_Short task:_ Please update the material below by changing every "Image resolution" to "Picture resolution" and keeping everything else the same.

_Supplied data:_
>>>>

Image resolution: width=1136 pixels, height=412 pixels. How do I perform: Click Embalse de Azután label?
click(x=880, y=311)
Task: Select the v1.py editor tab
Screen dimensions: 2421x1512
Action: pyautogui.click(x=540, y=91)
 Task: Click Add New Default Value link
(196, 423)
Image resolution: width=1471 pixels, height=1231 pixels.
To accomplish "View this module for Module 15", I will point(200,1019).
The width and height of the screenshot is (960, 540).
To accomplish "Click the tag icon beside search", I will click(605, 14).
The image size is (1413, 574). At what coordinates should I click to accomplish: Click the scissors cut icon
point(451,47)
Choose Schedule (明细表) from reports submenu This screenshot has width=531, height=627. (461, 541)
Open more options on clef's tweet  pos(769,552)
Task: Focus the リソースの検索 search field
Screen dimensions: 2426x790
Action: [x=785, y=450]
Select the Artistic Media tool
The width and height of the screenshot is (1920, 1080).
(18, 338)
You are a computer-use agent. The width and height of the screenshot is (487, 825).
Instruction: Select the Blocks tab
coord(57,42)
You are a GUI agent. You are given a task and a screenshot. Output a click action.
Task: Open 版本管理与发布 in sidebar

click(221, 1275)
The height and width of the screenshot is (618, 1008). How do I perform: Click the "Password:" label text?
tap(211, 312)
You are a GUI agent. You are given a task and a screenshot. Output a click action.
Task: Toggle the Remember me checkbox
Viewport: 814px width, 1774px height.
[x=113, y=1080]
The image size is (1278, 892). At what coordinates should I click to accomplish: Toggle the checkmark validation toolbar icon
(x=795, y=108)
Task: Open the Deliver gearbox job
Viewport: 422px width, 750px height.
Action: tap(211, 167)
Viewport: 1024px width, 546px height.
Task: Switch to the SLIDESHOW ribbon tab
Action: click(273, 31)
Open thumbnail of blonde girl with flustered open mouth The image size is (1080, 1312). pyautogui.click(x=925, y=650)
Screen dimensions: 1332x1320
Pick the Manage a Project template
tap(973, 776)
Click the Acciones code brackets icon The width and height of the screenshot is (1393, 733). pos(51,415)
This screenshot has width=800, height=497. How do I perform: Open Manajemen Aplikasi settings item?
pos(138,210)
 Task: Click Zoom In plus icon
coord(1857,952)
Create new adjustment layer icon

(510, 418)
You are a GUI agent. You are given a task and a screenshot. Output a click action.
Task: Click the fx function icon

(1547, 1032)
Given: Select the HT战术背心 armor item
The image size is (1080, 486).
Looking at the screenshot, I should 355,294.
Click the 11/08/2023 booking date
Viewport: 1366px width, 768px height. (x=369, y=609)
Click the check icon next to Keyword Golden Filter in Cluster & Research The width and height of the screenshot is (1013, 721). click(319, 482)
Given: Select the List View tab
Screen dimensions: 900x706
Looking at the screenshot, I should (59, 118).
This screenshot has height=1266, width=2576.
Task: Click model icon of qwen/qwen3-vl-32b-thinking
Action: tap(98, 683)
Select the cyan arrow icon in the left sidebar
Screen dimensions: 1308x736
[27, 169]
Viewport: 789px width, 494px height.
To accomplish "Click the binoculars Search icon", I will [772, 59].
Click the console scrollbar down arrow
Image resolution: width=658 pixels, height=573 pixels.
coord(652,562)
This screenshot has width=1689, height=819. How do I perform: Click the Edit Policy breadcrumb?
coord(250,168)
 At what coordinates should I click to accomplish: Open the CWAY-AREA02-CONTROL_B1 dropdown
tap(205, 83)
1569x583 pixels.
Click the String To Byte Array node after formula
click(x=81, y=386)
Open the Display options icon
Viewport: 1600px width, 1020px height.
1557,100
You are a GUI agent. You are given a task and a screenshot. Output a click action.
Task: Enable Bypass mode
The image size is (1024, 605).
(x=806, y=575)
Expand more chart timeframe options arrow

<<<<

_Answer to the problem:_
Picture resolution: width=1136 pixels, height=412 pixels. How do I perform: Click Embalse de Azután label?
click(x=880, y=311)
Task: Select the v1.py editor tab
Screen dimensions: 2421x1512
Action: pyautogui.click(x=540, y=91)
 Task: Click Add New Default Value link
(196, 423)
Picture resolution: width=1471 pixels, height=1231 pixels.
To accomplish "View this module for Module 15", I will point(200,1019).
The width and height of the screenshot is (960, 540).
To accomplish "Click the tag icon beside search", I will click(605, 14).
The image size is (1413, 574). At what coordinates should I click to accomplish: Click the scissors cut icon
point(451,47)
Choose Schedule (明细表) from reports submenu This screenshot has width=531, height=627. (461, 541)
Open more options on clef's tweet  pos(769,552)
Task: Focus the リソースの検索 search field
Screen dimensions: 2426x790
Action: [x=785, y=450]
Select the Artistic Media tool
The width and height of the screenshot is (1920, 1080).
(18, 338)
You are a computer-use agent. The width and height of the screenshot is (487, 825).
Instruction: Select the Blocks tab
coord(57,42)
You are a GUI agent. You are given a task and a screenshot. Output a click action.
Task: Open 版本管理与发布 in sidebar

click(221, 1275)
The height and width of the screenshot is (618, 1008). How do I perform: Click the "Password:" label text?
tap(211, 312)
You are a GUI agent. You are given a task and a screenshot. Output a click action.
Task: Toggle the Remember me checkbox
Viewport: 814px width, 1774px height.
[x=113, y=1080]
The image size is (1278, 892). At what coordinates should I click to accomplish: Toggle the checkmark validation toolbar icon
(x=795, y=108)
Task: Open the Deliver gearbox job
Viewport: 422px width, 750px height.
Action: tap(211, 167)
Viewport: 1024px width, 546px height.
Task: Switch to the SLIDESHOW ribbon tab
Action: click(273, 31)
Open thumbnail of blonde girl with flustered open mouth The image size is (1080, 1312). pyautogui.click(x=925, y=650)
Screen dimensions: 1332x1320
Pick the Manage a Project template
tap(973, 776)
Click the Acciones code brackets icon The width and height of the screenshot is (1393, 733). pos(51,415)
This screenshot has width=800, height=497. How do I perform: Open Manajemen Aplikasi settings item?
pos(138,210)
 Task: Click Zoom In plus icon
coord(1857,952)
Create new adjustment layer icon

(510, 418)
You are a GUI agent. You are given a task and a screenshot. Output a click action.
Task: Click the fx function icon

(1547, 1032)
Given: Select the HT战术背心 armor item
The image size is (1080, 486).
Looking at the screenshot, I should 355,294.
Click the 11/08/2023 booking date
Viewport: 1366px width, 768px height. (x=369, y=609)
Click the check icon next to Keyword Golden Filter in Cluster & Research The width and height of the screenshot is (1013, 721). click(319, 482)
Given: Select the List View tab
Screen dimensions: 900x706
Looking at the screenshot, I should (59, 118).
This screenshot has height=1266, width=2576.
Task: Click model icon of qwen/qwen3-vl-32b-thinking
Action: tap(98, 683)
Select the cyan arrow icon in the left sidebar
Screen dimensions: 1308x736
[27, 169]
Viewport: 789px width, 494px height.
To accomplish "Click the binoculars Search icon", I will [772, 59].
Click the console scrollbar down arrow
Picture resolution: width=658 pixels, height=573 pixels.
coord(652,562)
This screenshot has width=1689, height=819. How do I perform: Click the Edit Policy breadcrumb?
coord(250,168)
 At what coordinates should I click to accomplish: Open the CWAY-AREA02-CONTROL_B1 dropdown
tap(205, 83)
1569x583 pixels.
Click the String To Byte Array node after formula
click(x=81, y=386)
Open the Display options icon
Viewport: 1600px width, 1020px height.
1557,100
You are a GUI agent. You are given a task and a screenshot. Output a click action.
Task: Enable Bypass mode
The image size is (1024, 605).
(x=806, y=575)
Expand more chart timeframe options arrow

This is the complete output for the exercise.